Jamie Pollock

Personal information
- Date of birth: 16 February 1974 (age 51)
- Place of birth: Stockton-on-Tees, England
- Position: Defensive midfielder

Senior career*
- Years: Team / Apps / (Gls)
- 1990–1996: Middlesbrough / 155 / (18)
- 1996: Osasuna / 2 / (0)
- 1996–1998: Bolton Wanderers / 52 / (5)
- 1998–2000: Manchester City / 60 / (5)
- 2000–2002: Crystal Palace / 31 / (4)
- 2001: → Birmingham City (loan) / 5 / (0)
- Total:  / 305 / (32)

International career
- 1992–1993: England U19 / 8 / (0)
- 1994–1995: England U21 / 3 / (0)

Managerial career
- 2003–2005: Spennymoor United
- 2005–2007: Spennymoor Town
- 2018–2019: Billingham Synthonia

= Jamie Pollock =

English footballer (born 1974)

Jamie Pollock (born 16 February 1974) is an English former football club chairman, manager and professional player. As a player he was a midfielder from 1990 to 2002. He played Premier League football for Middlesbrough, Bolton Wanderers and Manchester City. He also made more than 300 appearances in the Football League also appearing for Crystal Palace and Birmingham City as well as a short spell in La Liga with CA Osasuna. From 2003 to 2007 he managed both Spennymoor United and Spennymoor Town.

==Playing career==
His career began at Middlesbrough where he played as a defensive midfielder. He left Middlesbrough in 1996 joining Spanish side CA Osasuna. After failing to make an impression in Spain he returned to England, signing for Bolton Wanderers. He later played for Manchester City, a team which then fell into what was then Division Two. Pollock scored an own goal in the penultimate game of the season, against Queens Park Rangers, where he flicked the ball over an opposing player before sending a looping header over his own goalkeeper. The own goal condemned Manchester City to relegation to the third tier for the first time, whilst keeping QPR in the division. As a result, a group of QPR fans thanked him by voting him the "most influential man of the past 2,000 years" in an internet poll, where "Jesus came second, apparently." Speaking to The Athletic in 2021, Pollock said "When something of that nature happens, quite often people rally around and support you. The Manchester City fans were brilliant. They have a good sense of humour. I was expecting a lot of abuse but it never came." He added that people regularly still spoke to him about his infamous own goal with Pollock also saying "It's always a good icebreaker. When I'm coaching young kids, someone will come up to me, or I'll tell them to watch it. It's funny to laugh at now. There was a time when I couldn't watch it. But it's done and dusted now."

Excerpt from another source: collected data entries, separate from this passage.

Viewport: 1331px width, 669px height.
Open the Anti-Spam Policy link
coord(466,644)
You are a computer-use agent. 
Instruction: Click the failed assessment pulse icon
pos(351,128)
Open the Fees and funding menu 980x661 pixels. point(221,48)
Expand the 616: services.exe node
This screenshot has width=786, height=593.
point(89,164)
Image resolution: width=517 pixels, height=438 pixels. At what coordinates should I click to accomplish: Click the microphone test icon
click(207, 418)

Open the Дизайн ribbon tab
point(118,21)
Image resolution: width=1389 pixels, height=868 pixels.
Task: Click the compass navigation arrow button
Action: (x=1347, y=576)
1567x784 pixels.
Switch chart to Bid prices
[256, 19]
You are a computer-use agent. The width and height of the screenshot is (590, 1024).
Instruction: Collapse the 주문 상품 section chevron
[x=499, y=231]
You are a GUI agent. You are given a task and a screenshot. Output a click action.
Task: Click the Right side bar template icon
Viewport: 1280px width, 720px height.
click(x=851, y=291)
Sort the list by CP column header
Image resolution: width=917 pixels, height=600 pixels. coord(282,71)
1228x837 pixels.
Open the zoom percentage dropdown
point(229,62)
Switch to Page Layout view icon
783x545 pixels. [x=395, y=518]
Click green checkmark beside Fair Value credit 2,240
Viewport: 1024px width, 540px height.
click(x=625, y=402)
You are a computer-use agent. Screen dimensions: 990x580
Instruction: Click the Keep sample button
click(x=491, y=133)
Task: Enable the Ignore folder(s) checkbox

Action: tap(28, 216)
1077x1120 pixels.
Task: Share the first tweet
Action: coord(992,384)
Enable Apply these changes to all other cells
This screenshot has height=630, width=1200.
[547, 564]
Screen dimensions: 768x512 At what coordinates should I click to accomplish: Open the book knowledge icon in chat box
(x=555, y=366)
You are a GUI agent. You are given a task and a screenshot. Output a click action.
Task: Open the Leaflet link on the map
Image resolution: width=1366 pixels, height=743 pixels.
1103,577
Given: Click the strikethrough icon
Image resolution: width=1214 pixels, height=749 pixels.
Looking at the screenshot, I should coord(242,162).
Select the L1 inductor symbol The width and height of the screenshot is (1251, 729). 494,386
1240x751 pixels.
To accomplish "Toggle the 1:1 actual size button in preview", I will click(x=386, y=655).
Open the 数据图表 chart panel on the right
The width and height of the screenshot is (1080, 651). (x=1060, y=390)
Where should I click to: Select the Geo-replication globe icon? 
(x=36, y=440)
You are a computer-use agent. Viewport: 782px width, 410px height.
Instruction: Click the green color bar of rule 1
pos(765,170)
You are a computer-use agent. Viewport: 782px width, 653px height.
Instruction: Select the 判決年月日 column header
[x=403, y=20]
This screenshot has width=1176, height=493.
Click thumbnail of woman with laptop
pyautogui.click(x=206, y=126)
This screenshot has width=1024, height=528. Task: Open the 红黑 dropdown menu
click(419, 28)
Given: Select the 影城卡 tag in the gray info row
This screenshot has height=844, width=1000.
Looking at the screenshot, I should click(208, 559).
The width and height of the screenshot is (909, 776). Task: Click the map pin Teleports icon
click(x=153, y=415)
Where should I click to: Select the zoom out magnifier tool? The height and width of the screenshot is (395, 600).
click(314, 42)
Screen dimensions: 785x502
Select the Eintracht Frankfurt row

He was transferred to Crystal Palace and later spent a spell on loan to Birmingham City. On 1 March 2002, Pollock announced his retirement from professional football. He had been without a club since he left Crystal Palace by mutual consent. He was training with Grimsby Town but opted instead to play non-League football and become a director in his family's glass-making business.

==Managerial career==
Pollock was the manager of non-League club Spennymoor Town until 2007, after his previous club Spennymoor United folded in 2005. His Spennymoor side won the Northern League Division 2 title in 2007. He also coaches a Polton Allstars team that plays in the Teesside Junior Alliance – North Riding League.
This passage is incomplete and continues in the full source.